Cerita Kolonel Abdul Latief Pasca-Tragedi G30S PKI
- buku 30 September: Pelaku, Pahlawan dan Petualang
VIVA Nasional – Kolonel Abdul Latief adalah salah satu tokoh kunci Gerakan 30 September (G30S) 1965. Komandan Brigade Infanteri I Jaya Sakti Jakarta ini bersama Letkol Untung, Sjam Kamaruzaman, Pono, dan Mayor Udara Soejono yang melakukan perencanaan sebelum G30S meletus.
Subuh, 1 oktober 3 jenderal dan 1 perwira dibawa ke Lubang Buaya dalam keadaan hidup, 3 perwira lainnya diduga sudah meninggal. Latief mengaku terkejut saat mendapat laporan dari Lettu Doel Arief bahwa ada jenderal-jenderal yang tewas, karena hal ini tidak sesuai dengan rencana awal.
Setelah gerakan yang ia bentuk gagal di tengah jalan, pada 2 Oktober para pemimpin gerakan menyelamatkan diri. Namun, Latief malah tertangkap pada hari itu juga di rumah sepupu istrinya di kawasan Bendungan Hilir, Jakarta Pusat. Paha Latief ditusuk dengan bayonet dan lututnya ditembak dari dekat oleh pasukan Kudjang II Siliwangi yang menangkapnya.
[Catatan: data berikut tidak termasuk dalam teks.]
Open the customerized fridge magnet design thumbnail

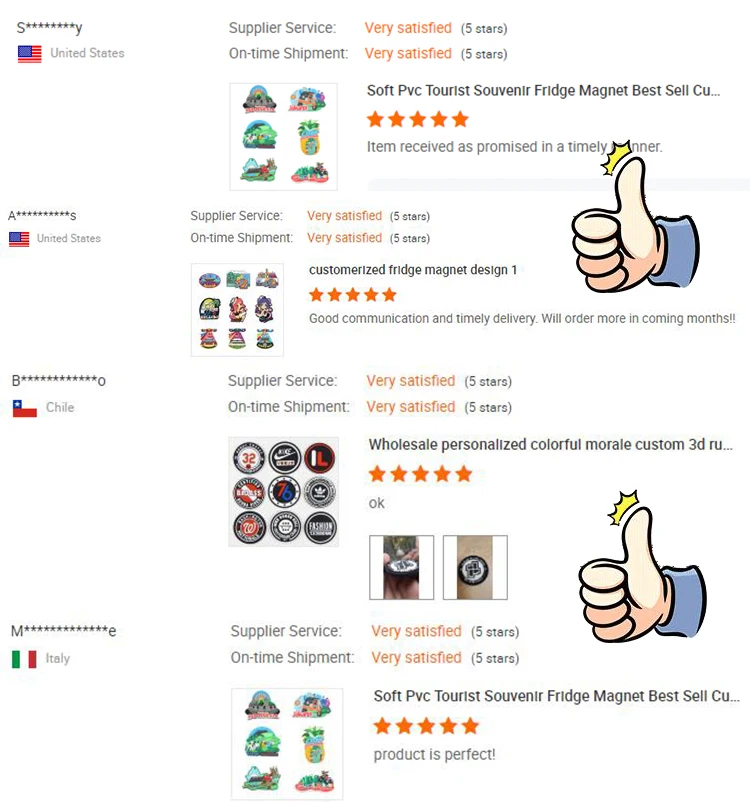click(237, 309)
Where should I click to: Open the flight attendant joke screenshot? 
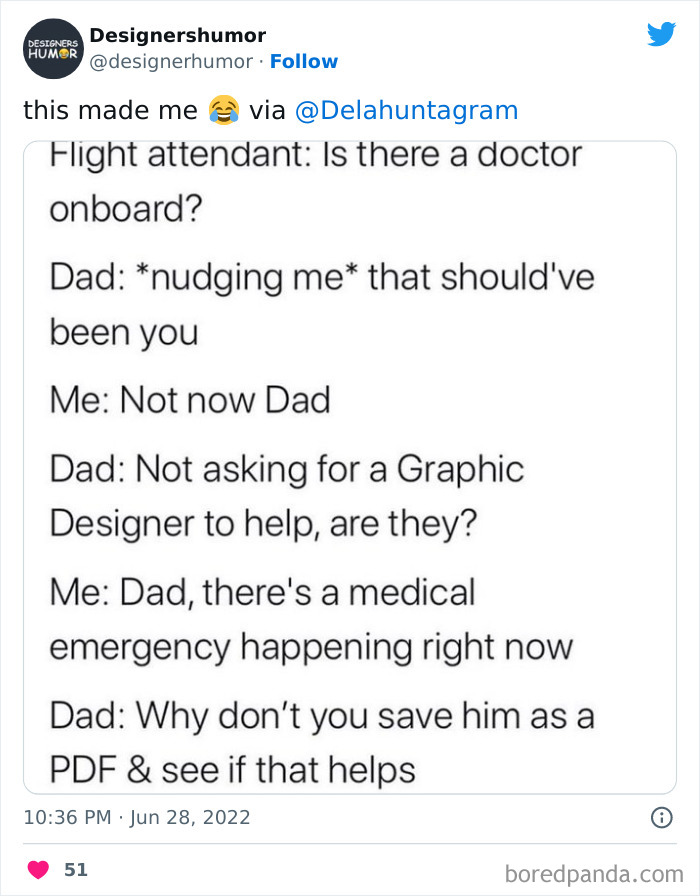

“Saya sempat heran, mengapa mereka tahu saya bersembunyi di Bendungan Hilir, kelak saya baru paham mereka tahu persembunyian saya karena menyita surat yang saya kirimkan kepada Presiden,” kata Latief, dikutip dari buku Gerakan 30 September: Pelaku, Pahlawan dan Petualang tahun 2010 halaman 120
Setelah itu, Latief mengaku diseret keluar rumah menuju mobil yang terparkir di depan gang. Menurut pengakuannya, dia diseret dengan darah bercucuran dari paha serta lututnya. Akibat rasa sakit, Latief mengaku tidak sadarkan diri selama diperjalanan.
Setelah kejadian itu, Latief mengaku langsung dimasukkan ke dalam sel isolasi di Penjara Salemba. Dalam keadaan hanya bisa berbaring akibat luka infeksi tidak dirawat semestinya, kedua luka tersebut, kata Latief sempat dipenuhi belatung.
“Saya berada dalam ruang isolasi, selama sepuluh tahun kurang lima bulan saya tidak melihat matahari,” ujar Latief.
Meski ditahan di Salemba sejak 1965, vonis pengadilan baru dijatuhkan 17 tahun kemudian tepatnya pada tahun 1982. Baru, pada 1983 Latief dipindahkan ke Cipinang sampai akhirnya bisa hirup udara bebas berkat amnesti dari Presiden B.J Habibie pada Maret 1999.
Kebijakan Habibie memberikan amnesti menuai kritik dari berbagai lapisan masyarakat. Namun, Habibie didukung oleh Prof Jimly Asshiddiqie, Sekretaris Ikatan Cendekiawan Muslim Indonesia (ICMI). Dia menyebut keputusan Habibie untuk menegakkan HAM dengan pertimbangan usia Latief sudah sangat sepuh berkisar 70 atau 80 tahun.